China’s factory activity improves in February for fourth month running
Restructuring and cost considerations weigh on hiring plans.
The overall health of China’s manufacturing sector improved for the fourth straight month in January as production and new orders continued to rise, according to a closely watched industry survey.
The headline Caixin/S&P China general manufacturing purchasing managers’ index (PMI) inched up to 50.9 last month from 50.8 in January, signaling sustained marginal growth in the sector as the index stayed above the 50 neutral mark, which separates expansion from contraction.
Last month also marked the strongest showing since August 2023, in large part due to the robust output growth. Local manufacturers traced the uptick to improving market conditions as well as greater new order volumes from both domestic clients and in their export businesses.
The survey revealed that higher production pushed manufacturers to ramp up their purchasing activity last month at a rate not seen since March 2023. Stocks of finished orders also declined for the first time since June 2023 as companies fulfill orders.
READ MORE: China’s factory activity improves for three months in a row
Despite improving business conditions, job shedding continued in Chinese factories as restructuring efforts and cost considerations weighed on hiring plans.
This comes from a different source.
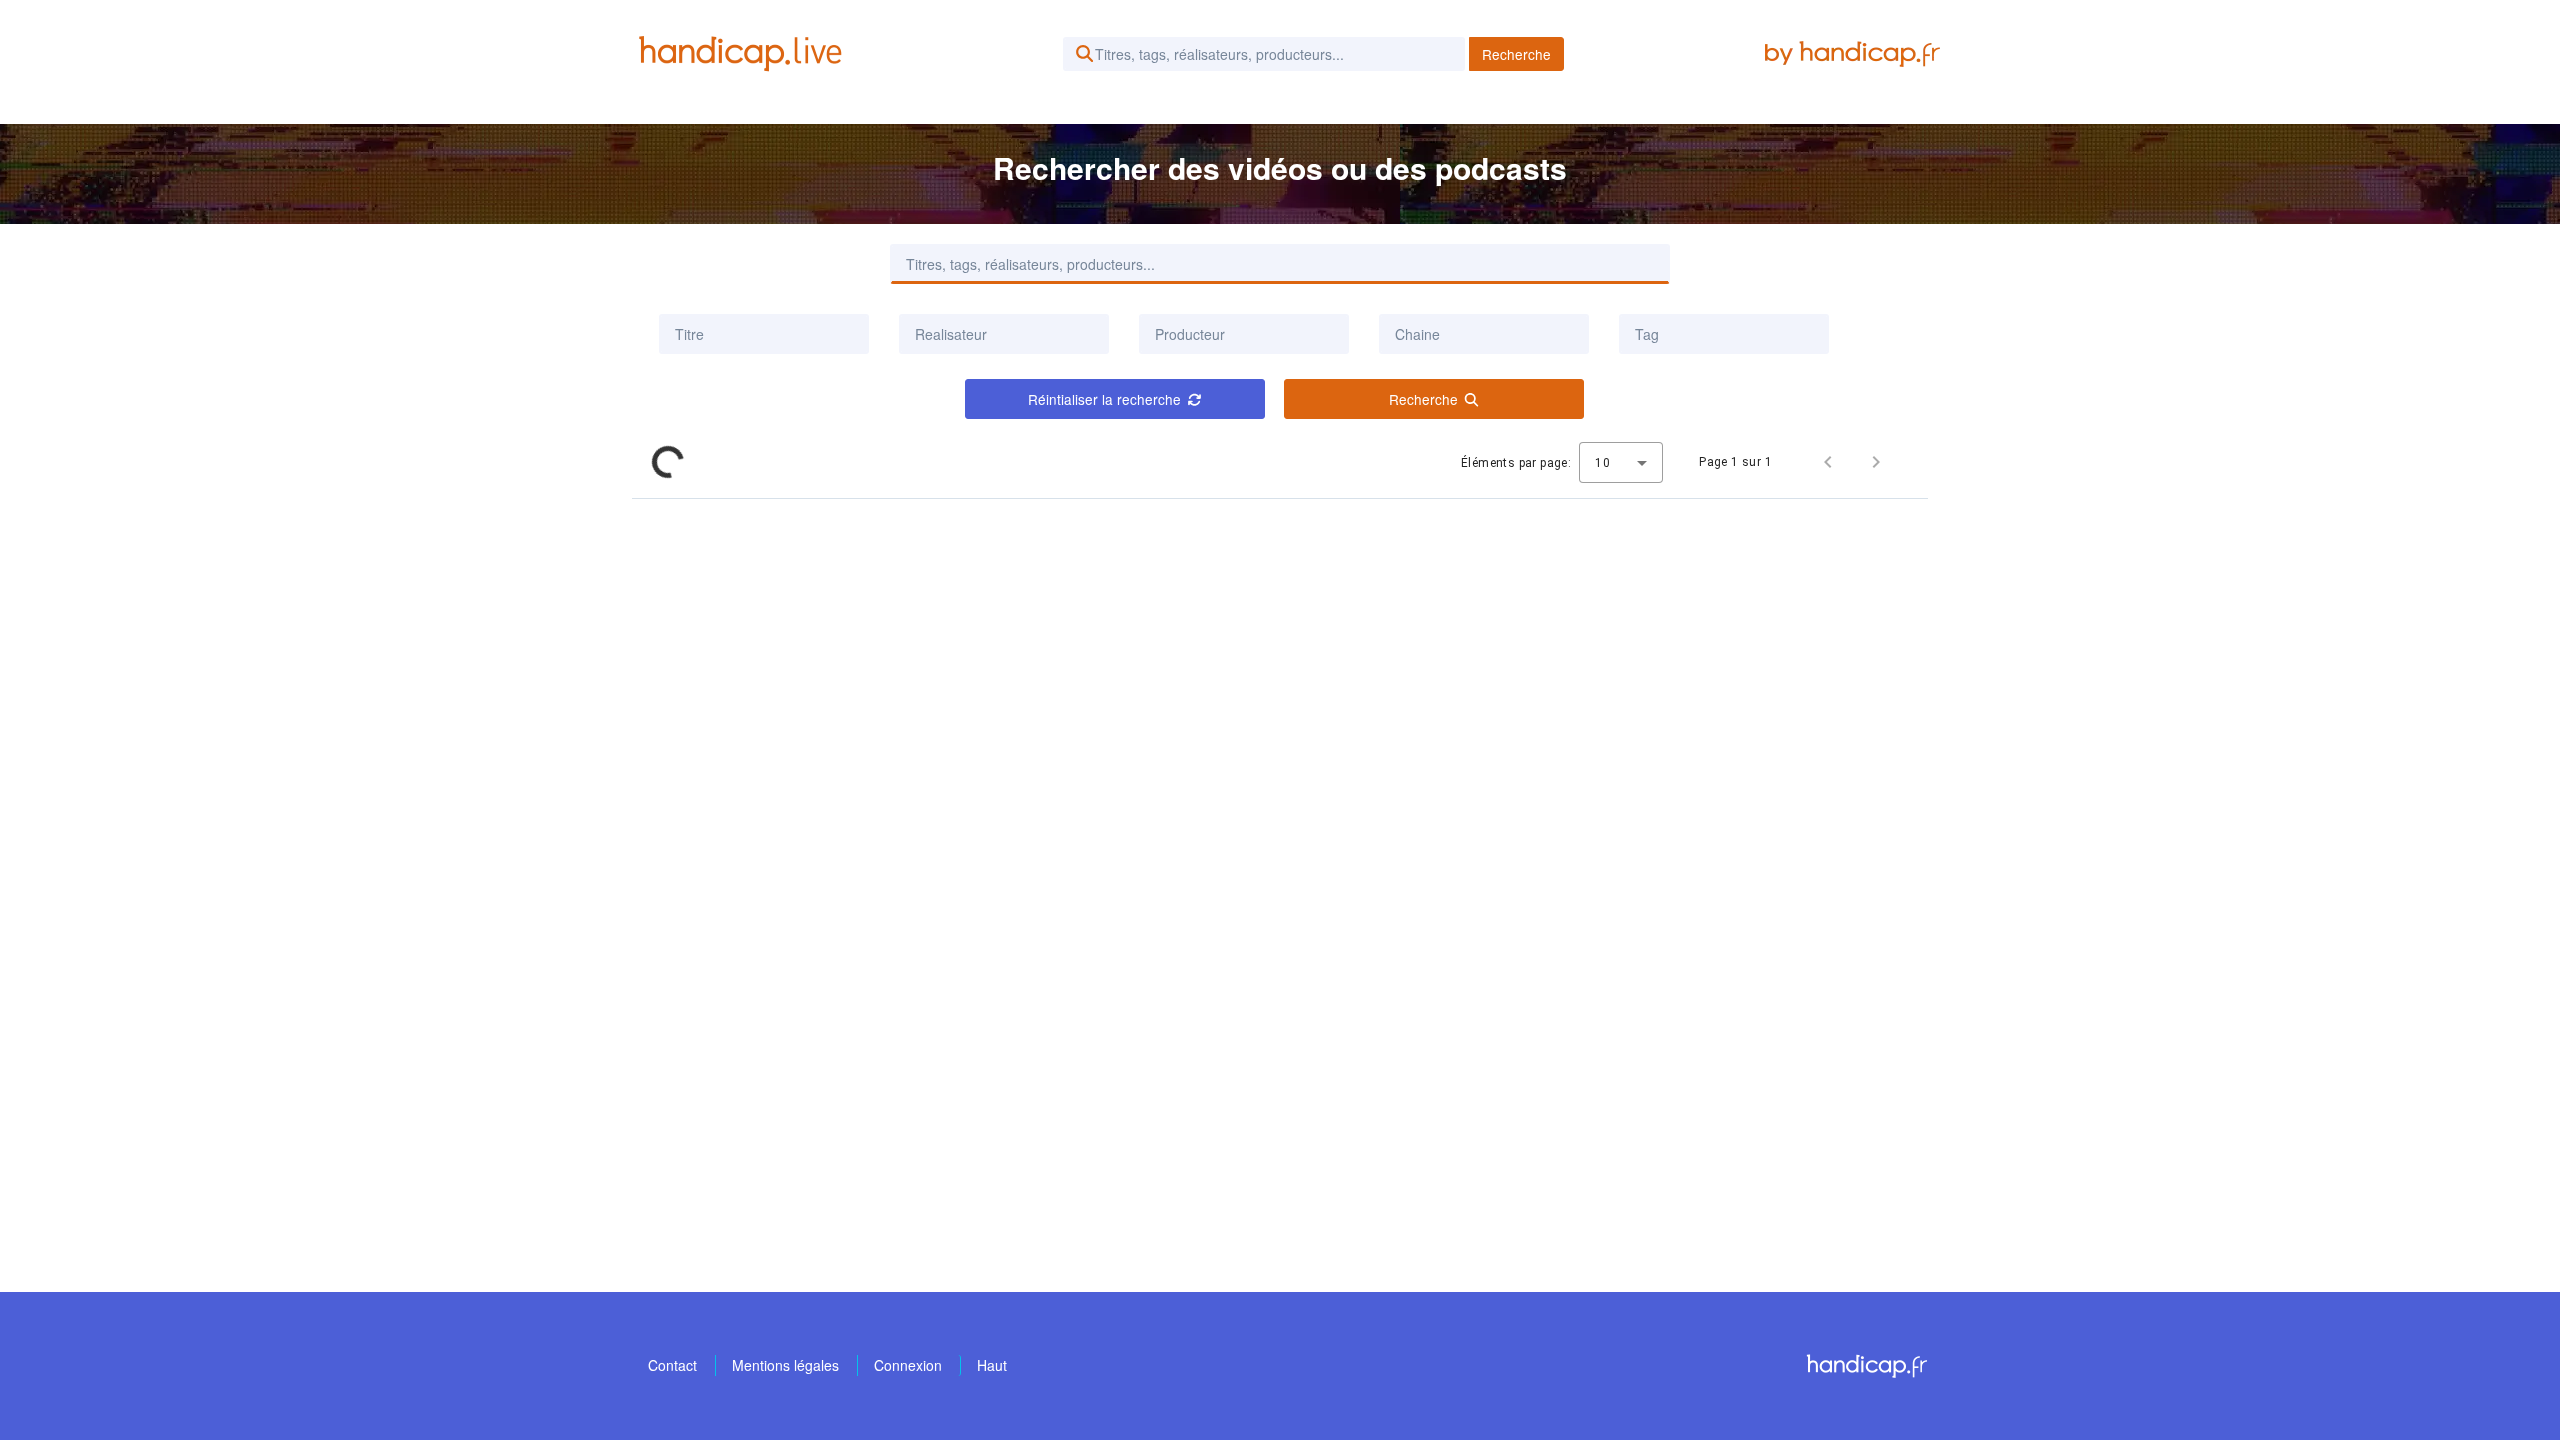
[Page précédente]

Manufacturers grew more optimistic for the coming year ahead on the expectations of “firmer global economic conditions, new product lines and investment in new equipment.
“[The fourth straight months of expansion marked] the first time… since the second half of 2021, indicating an overall economic recovery,” said Wang Zhe, senior economist at Caixin Insight Group. “However, the economy still faces headwinds with unfavorable factors and uncertainties remaining prevalent.”